Flirting with Crystal, a Rubyist Perspective

2016 May 31, 18:21 h

If you're following me you will see that I have been sidetracking to Elixir recently. I will write a big introduction before diving into Crystal, so bear with me.

I'll say that the Erlang OTP and it's internals do intrigue me more than just the novelty of the language syntax. I believe that if you want to build highly distributed and also highly reliable systems you will either use Erlang (through Elixir) or you will end up replicating most of what Erlang already has with OTP.

This is true if you see that there are many Java/Scala-based distributed systems such as Hadoop, Spark, Cassandra, and they all could have benefitted from Erlang's OTP architecture. On the other hand, if you follow Cassandra you will see that even Java still has a hard time competing with C++ if you compare the clone called ScyllaDB.

I believe Elixir (perhaps with HiPE) can compete in the same league as Java for distributed systems avoiding people to leave the Erlang platform for C or Java as has happened with CouchDB back in 2012 because of lack of interest and exotic syntax. And because Java already has a big ecosystem, Clojure is in the game primarily because it can interface directly with it.

I think Go is also a Java contender but for other use cases, particularly in the systems tools space where you have lots of C/C++ and also glue code in Perl and Python. An obvious example being Docker orchestration. Yes, you can do microservices, crawlers and other stuff but I am not so keen to build big "applications" in it, althought there is nothing preventing it. Again, it's just a personal opinion.

Rust is a big contender to low-level systems development. I think it can replace C in many use cases and be used to implement libraries and components to be used by other languages, with the added benefits of a modern language that tries to avoid security hazards such as the recent Heartbleed debacle. But because of it's "Borrow system" I find it extremely bureacratic, specially if you're coming from highly dynamic languages such as Ruby, Python or even Swift or Elixir. I'm not saying it's a bad thing, just something that take way more time to become comfortable with than I expected.

Crystal is something between Rust and Go. LLVM is something you must have in your radar, because of Apple's support towards Swift it's better than ever. Crystal is similar to RubyMotion in terms of both being similar to Ruby but not fully compatible and both being front-end parsers to LLVM. RubyMotion, on the other hand, is closer to Ruby and can even use some Ruby libraries almost without changes.
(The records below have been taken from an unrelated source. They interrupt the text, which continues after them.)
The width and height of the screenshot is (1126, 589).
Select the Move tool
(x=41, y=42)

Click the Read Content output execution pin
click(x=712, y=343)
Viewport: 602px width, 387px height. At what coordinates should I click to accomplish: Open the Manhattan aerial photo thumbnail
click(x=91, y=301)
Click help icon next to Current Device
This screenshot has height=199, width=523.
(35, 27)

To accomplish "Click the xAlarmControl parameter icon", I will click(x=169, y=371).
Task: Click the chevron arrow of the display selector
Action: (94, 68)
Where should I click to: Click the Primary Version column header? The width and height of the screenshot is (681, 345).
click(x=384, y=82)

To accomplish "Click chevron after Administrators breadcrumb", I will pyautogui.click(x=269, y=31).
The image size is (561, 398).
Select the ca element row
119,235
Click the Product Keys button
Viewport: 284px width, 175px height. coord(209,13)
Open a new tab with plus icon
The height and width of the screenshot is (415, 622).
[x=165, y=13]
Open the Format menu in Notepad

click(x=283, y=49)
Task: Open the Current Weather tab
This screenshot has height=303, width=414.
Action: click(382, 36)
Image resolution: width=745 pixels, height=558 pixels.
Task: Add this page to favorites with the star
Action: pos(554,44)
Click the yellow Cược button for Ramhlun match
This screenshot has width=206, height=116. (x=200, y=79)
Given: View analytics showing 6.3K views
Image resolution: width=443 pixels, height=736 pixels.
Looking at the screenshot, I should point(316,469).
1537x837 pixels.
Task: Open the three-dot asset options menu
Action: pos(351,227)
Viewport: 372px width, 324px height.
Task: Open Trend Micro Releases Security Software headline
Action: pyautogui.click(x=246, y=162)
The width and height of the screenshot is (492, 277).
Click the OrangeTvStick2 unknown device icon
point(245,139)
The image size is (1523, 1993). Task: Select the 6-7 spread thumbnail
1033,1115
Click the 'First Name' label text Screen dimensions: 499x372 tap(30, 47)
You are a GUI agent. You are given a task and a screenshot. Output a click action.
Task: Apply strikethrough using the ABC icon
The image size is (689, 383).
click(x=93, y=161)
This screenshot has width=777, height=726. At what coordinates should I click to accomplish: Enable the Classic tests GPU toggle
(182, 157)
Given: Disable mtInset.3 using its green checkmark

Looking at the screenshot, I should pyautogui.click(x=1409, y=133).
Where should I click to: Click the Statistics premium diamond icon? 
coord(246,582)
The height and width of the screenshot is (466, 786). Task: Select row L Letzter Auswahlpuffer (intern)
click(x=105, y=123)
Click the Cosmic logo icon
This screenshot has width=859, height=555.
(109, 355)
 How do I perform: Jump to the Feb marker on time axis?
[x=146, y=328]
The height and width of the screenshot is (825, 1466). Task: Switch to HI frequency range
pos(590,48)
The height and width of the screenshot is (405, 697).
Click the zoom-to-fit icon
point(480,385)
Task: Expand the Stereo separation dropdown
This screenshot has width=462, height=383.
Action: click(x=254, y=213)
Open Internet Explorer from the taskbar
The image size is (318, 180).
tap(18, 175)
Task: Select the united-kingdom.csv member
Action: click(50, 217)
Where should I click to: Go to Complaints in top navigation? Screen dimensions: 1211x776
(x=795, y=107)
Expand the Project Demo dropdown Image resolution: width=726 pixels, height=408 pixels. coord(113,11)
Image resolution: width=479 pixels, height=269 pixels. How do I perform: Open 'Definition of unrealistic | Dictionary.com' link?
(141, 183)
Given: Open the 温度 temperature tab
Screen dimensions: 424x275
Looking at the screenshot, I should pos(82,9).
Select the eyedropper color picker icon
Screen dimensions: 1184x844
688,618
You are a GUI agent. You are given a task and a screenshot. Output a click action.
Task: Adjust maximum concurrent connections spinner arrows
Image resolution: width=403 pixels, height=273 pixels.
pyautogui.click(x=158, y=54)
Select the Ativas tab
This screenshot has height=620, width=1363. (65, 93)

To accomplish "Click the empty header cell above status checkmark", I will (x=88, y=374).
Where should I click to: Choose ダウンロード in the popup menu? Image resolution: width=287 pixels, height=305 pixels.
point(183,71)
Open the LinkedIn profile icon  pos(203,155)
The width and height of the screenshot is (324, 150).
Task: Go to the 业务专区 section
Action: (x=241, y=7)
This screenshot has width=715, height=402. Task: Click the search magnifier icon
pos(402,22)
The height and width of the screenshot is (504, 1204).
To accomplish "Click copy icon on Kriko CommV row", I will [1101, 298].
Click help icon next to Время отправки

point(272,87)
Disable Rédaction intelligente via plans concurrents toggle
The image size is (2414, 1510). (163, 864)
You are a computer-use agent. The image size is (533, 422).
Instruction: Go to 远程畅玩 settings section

You do have to take your hats off to Ary Borenszweig and his contributors. It's very impressive how far they got in such a short period of time and without having deep pockets from Mozilla, Apple or Google.

Limitations

Crystal borrows heavily from Ruby but it's not a goal to reach any level of compatibility. It's a strong and static type language with Type Inference. It does not have any runtime component such as RubyMotion or Swift, so it has no notion of introspection or reflection over objects.

Mainly, you have neither "#eval" nor "#send". The lack of runtime evaluation is not so bad as you do have compilation-time AST manipulation through a good enough system of Macros (more on that later).

But the lack of "#send" does hurt a bit. It's the one thing that makes Crystal farther away from Ruby dynamic object flexibility. But it's also understandable why it's not a priority to have it.

As of version 0.17.0, Crystal has one huge limitation: it's using a Boehm-Demers-Weiser conservative garbage collector.

The language is currently implemented as a single-threaded process. This means that you probably can't max out all CPUs of your machine with just a single process. Although I may be wrong here, it's just my first impressions.

Charles Nutter (from JRuby fame) gives a warn about this:

It's a double-edged sword. Using a "generic" plug-and-play GC such as Boehm - which is not a bad thing in itself, but it's possibly not nearly as powerful as the JVM's own set of high performance GC such as the brand new G1GC.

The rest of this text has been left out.